= Beginning of Section =

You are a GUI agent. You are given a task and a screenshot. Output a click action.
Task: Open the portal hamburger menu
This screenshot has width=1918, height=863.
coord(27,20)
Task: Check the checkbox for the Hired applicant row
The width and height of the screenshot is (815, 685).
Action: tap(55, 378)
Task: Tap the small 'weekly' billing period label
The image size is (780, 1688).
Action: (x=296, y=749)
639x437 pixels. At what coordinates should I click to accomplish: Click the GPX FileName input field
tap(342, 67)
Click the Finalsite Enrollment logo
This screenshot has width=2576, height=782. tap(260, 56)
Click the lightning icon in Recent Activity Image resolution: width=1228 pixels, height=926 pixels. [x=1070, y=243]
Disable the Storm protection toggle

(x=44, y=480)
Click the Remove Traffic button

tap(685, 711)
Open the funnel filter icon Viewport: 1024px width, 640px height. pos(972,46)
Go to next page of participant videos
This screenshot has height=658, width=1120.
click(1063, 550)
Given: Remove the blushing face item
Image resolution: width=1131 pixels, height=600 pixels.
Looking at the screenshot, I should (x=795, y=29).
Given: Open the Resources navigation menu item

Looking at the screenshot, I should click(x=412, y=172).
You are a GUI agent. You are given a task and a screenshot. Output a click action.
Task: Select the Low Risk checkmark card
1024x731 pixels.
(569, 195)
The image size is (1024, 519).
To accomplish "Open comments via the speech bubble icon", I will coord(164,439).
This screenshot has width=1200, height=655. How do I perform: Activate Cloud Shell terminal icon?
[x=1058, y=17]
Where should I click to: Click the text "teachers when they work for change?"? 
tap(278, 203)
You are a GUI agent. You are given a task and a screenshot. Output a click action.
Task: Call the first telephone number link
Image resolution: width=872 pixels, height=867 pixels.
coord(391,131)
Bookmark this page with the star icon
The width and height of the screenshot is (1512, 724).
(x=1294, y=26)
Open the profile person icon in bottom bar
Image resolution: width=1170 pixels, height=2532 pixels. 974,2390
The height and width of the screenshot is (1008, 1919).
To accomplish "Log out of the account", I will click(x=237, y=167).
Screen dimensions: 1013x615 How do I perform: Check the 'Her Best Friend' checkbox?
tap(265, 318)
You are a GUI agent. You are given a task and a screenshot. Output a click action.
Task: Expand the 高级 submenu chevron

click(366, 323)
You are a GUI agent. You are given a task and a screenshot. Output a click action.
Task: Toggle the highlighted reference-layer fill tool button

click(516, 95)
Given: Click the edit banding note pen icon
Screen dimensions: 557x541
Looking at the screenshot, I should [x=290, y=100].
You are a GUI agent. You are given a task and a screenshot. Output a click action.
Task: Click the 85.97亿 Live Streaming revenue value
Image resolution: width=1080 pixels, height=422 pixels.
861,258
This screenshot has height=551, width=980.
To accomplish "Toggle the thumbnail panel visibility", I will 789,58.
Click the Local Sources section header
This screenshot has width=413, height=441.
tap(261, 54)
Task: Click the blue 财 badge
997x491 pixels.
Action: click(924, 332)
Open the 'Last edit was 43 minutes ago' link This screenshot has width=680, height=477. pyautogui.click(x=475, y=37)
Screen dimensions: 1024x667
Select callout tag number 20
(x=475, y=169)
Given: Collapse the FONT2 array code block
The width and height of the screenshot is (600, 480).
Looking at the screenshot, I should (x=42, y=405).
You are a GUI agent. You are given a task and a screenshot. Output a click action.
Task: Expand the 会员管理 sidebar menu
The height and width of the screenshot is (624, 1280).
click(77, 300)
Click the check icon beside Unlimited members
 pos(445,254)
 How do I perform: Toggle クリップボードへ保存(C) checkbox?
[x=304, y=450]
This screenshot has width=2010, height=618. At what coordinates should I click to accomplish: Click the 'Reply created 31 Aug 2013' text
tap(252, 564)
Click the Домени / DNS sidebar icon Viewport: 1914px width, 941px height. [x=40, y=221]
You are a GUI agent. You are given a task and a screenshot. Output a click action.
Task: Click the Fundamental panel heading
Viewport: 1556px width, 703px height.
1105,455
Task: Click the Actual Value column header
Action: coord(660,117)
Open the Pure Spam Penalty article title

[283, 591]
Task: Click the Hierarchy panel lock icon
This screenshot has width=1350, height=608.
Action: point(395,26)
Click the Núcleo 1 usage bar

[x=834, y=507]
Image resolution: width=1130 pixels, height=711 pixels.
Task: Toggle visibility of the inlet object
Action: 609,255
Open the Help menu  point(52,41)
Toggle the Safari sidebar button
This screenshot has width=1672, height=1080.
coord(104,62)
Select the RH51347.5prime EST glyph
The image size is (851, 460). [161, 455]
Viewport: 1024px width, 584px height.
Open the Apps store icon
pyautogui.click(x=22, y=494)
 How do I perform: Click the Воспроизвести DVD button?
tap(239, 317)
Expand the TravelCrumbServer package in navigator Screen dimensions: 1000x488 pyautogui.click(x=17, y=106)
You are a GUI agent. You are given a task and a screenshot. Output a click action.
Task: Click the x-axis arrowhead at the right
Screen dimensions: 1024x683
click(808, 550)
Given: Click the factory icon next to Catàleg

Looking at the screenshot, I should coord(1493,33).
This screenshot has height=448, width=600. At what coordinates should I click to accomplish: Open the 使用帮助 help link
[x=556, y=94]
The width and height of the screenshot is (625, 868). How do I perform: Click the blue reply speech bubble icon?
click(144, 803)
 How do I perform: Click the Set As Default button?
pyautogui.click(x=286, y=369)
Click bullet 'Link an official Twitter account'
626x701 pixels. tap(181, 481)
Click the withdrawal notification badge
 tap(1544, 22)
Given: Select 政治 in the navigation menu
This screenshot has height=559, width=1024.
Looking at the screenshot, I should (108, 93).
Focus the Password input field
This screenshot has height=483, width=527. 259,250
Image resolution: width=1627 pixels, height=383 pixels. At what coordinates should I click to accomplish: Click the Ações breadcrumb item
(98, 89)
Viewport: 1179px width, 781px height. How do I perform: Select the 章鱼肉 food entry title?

= End of Section =

Show every line of the records above that contains the word "edit".

## Expected answer
Given: Click the edit banding note pen icon
Open the 'Last edit was 43 minutes ago' link This screenshot has width=680, height=477. pyautogui.click(x=475, y=37)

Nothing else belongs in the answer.